### YOUR ASSIGNMENT
For each line in the data below, write an exact copy.

#### DATA SECTION ####

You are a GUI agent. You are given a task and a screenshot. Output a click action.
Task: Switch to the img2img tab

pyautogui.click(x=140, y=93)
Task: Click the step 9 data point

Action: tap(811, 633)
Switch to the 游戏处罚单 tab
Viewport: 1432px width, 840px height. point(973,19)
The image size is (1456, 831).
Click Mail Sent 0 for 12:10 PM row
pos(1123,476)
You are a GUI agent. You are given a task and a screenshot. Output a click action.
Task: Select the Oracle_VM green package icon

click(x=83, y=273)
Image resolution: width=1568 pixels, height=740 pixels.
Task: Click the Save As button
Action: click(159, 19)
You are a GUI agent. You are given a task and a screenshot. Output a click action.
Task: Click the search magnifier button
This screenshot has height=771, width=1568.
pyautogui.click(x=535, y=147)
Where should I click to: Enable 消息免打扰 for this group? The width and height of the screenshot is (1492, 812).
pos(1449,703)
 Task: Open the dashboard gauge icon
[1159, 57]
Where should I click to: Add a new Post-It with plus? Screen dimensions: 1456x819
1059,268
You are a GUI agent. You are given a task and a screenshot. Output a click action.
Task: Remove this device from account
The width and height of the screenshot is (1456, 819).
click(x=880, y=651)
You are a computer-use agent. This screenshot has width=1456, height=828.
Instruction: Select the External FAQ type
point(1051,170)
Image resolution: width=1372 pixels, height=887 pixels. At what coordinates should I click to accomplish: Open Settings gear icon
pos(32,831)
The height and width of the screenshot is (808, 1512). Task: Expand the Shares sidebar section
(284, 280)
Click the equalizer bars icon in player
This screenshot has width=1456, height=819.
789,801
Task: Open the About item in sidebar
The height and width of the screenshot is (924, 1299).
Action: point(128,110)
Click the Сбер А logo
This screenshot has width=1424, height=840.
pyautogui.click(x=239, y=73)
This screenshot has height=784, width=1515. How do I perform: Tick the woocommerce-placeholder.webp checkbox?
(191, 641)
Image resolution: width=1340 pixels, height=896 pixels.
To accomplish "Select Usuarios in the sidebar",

####

### EXERCISE RESULT
You are a GUI agent. You are given a task and a screenshot. Output a click action.
Task: Switch to the img2img tab

pyautogui.click(x=140, y=93)
Task: Click the step 9 data point

Action: tap(811, 633)
Switch to the 游戏处罚单 tab
Viewport: 1432px width, 840px height. point(973,19)
The image size is (1456, 831).
Click Mail Sent 0 for 12:10 PM row
pos(1123,476)
You are a GUI agent. You are given a task and a screenshot. Output a click action.
Task: Select the Oracle_VM green package icon

click(x=83, y=273)
Image resolution: width=1568 pixels, height=740 pixels.
Task: Click the Save As button
Action: click(159, 19)
You are a GUI agent. You are given a task and a screenshot. Output a click action.
Task: Click the search magnifier button
This screenshot has height=771, width=1568.
pyautogui.click(x=535, y=147)
Where should I click to: Enable 消息免打扰 for this group? The width and height of the screenshot is (1492, 812).
pos(1449,703)
 Task: Open the dashboard gauge icon
[1159, 57]
Where should I click to: Add a new Post-It with plus? Screen dimensions: 1456x819
1059,268
You are a GUI agent. You are given a task and a screenshot. Output a click action.
Task: Remove this device from account
The width and height of the screenshot is (1456, 819).
click(x=880, y=651)
You are a computer-use agent. This screenshot has width=1456, height=828.
Instruction: Select the External FAQ type
point(1051,170)
Image resolution: width=1372 pixels, height=887 pixels. At what coordinates should I click to accomplish: Open Settings gear icon
pos(32,831)
The height and width of the screenshot is (808, 1512). Task: Expand the Shares sidebar section
(284, 280)
Click the equalizer bars icon in player
This screenshot has width=1456, height=819.
789,801
Task: Open the About item in sidebar
The height and width of the screenshot is (924, 1299).
Action: point(128,110)
Click the Сбер А logo
This screenshot has width=1424, height=840.
pyautogui.click(x=239, y=73)
This screenshot has height=784, width=1515. How do I perform: Tick the woocommerce-placeholder.webp checkbox?
(191, 641)
Image resolution: width=1340 pixels, height=896 pixels.
To accomplish "Select Usuarios in the sidebar",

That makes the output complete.